2) Ignoring possible deductions and exclusions, a tax base consisting of consumption is smaller than a tax base consisting of income. Thus, for a U.S. consumption tax to raise as much revenue as the current income tax, it would appear that the consumption tax rate would have to be higher than the current income tax rates.

3) If consumption is taxed, it can either be done at each point of consumption, such as with a sales tax, or by an annual calculation based on Income less Savings. There are two ways to measure consumption as Income less Savings: a) all income less savings ("cash-flow approach"), or b) earned income only ("tax prepayment approach"). Following are some simple examples using a 20% tax rate to illustrate the equality of the cash-flow and tax prepayment approaches to taxing consumption.

Cash flow approach: Individual earns $25,000 and saves $1,000 in an account earning 5%. The $1,000 savings deduction produces a tax benefit of $200 ($1,000 x 20% tax rate). One year later, Individual withdraws the $1,000 + the $50 interest, and includes $1,050 in his tax base producing an additional tax of $210 ($1,050 x 20%). The net proceeds of the transaction is $1,050 - $210 = $840. This approach is used in the USA tax proposal.

Tax prepayment approach: Same facts as above. Individual pays $200 tax on the $1,000 saved, and thus saves only $800. One year later, he withdraws $840 ($800 + 5% interest) and pays no tax on any of this amount, thus netting $840 as in the earlier example. This approach is used in the Armey flat tax.

Taxing consumption when it occurs: Instead of computing consumption as Income less Savings, a consumption tax can also be collected by applying the tax to every purchase of goods and services made by the final consumers - a sales tax. This is equivalent to taxing businesses on sales to nonbusinesses. And, under a sales tax, it is businesses that complete the tax forms - not the consumers who are the ultimate taxpayers. Currently in the U.S., most state sales tax systems also tax consumption by businesses. Thus, unlike a VAT, sales tax in the U.S. is a cascading tax (that is, since businesses pay sales tax, it gets factored into retail prices and sales tax gets paid on sales tax). Some states have partially alleviated cascading by exempting manufacturing and R&D equipment from the sales tax.

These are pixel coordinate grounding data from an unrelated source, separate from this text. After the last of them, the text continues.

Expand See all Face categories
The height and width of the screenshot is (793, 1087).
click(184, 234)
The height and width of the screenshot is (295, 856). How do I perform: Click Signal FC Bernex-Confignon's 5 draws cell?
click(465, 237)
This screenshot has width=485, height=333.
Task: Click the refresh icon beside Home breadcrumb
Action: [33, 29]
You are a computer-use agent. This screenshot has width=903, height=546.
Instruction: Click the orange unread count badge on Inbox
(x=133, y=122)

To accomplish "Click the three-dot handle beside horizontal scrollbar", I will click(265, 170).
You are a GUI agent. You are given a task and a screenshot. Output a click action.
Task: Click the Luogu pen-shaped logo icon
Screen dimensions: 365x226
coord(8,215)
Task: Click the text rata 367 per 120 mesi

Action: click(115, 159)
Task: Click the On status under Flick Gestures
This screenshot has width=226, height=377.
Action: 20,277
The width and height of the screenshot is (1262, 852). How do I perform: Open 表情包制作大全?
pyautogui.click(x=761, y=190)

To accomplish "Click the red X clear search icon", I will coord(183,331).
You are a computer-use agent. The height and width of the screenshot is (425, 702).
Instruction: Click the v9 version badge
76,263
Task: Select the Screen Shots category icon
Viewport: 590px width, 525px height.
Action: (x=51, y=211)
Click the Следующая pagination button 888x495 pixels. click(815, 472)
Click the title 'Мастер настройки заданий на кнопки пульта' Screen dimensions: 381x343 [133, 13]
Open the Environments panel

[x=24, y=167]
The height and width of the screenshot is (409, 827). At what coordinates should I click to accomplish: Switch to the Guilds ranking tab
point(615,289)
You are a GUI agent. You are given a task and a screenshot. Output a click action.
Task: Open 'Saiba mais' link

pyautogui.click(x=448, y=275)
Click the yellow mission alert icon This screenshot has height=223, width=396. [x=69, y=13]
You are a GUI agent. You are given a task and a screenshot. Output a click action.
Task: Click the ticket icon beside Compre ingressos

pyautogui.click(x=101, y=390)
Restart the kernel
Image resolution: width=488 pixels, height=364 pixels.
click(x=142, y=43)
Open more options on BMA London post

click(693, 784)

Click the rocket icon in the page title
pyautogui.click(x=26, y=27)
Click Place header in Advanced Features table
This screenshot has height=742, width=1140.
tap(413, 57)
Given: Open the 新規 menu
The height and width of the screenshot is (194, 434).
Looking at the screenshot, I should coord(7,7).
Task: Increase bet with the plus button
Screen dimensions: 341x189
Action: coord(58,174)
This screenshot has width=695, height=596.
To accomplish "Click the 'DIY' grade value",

However, the intent behind such rules typically is not to alleviate the cascading tax, but to provide an incentive for businesses to locate in the state. Also, in the U.S., no state taxes all types of consumption. Often, consumption of food, services, intangibles, and real estate, are exempt.

Indications that a tax is a consumption tax—An indication that a tax is a consumption tax is that it exempts savings, and for businesses, it allows investment in capital (such as land, building, and equipment) to be deducted when acquired, rather than depreciated over a period of years. Such expensing removes the expected future income from that investment from taxation (under an assumption that the cost of the asset reflects the net present value of its expected future income).

Key benefits of a consumption tax—A commonly cited economic benefit of a consumption tax over an income tax is that a consumption tax does not penalize a taxpayer who earns and saves in early years and then consumes in later years, relative to a taxpayer who does not postpone consumption. A consumption tax would treat taxpayers with either consumption pattern similarly. The unequal treatment of these taxpayers under an income tax stems from the fact that the early saver will pay tax on earnings from savings. Stated another way, the early consumer will have less income over his lifetime (less earnings from savings), which would impact lifetime income taxes, but not lifetime consumption taxes. Thus, the perceived benefit of a consumption tax relative to an income tax is that it will increase savings and investment.

Common questions under a consumption tax system—Who is the taxpayer or consumer? For example, who is the consumer of a college education or childcare? Is education a non-taxable investment or taxable consumption? Should any types of consumption be exempt? For example, should employer-provided health insurance be exempt, as it is under the current income tax system - don't the same reasons for exempting it under the income tax justify exemption under a consumption tax? [Under the Armey flat tax, discussed later, businesses may not deduct the costs of fringe benefits. Thus, such benefits are subject to tax.] Should rates be progressive or flat? How should regressivity concerns be addressed? [Consumption taxes are typically viewed as regressive meaning that they represent a larger percentage of a lower income taxpayer's income relative to a higher income taxpayer.]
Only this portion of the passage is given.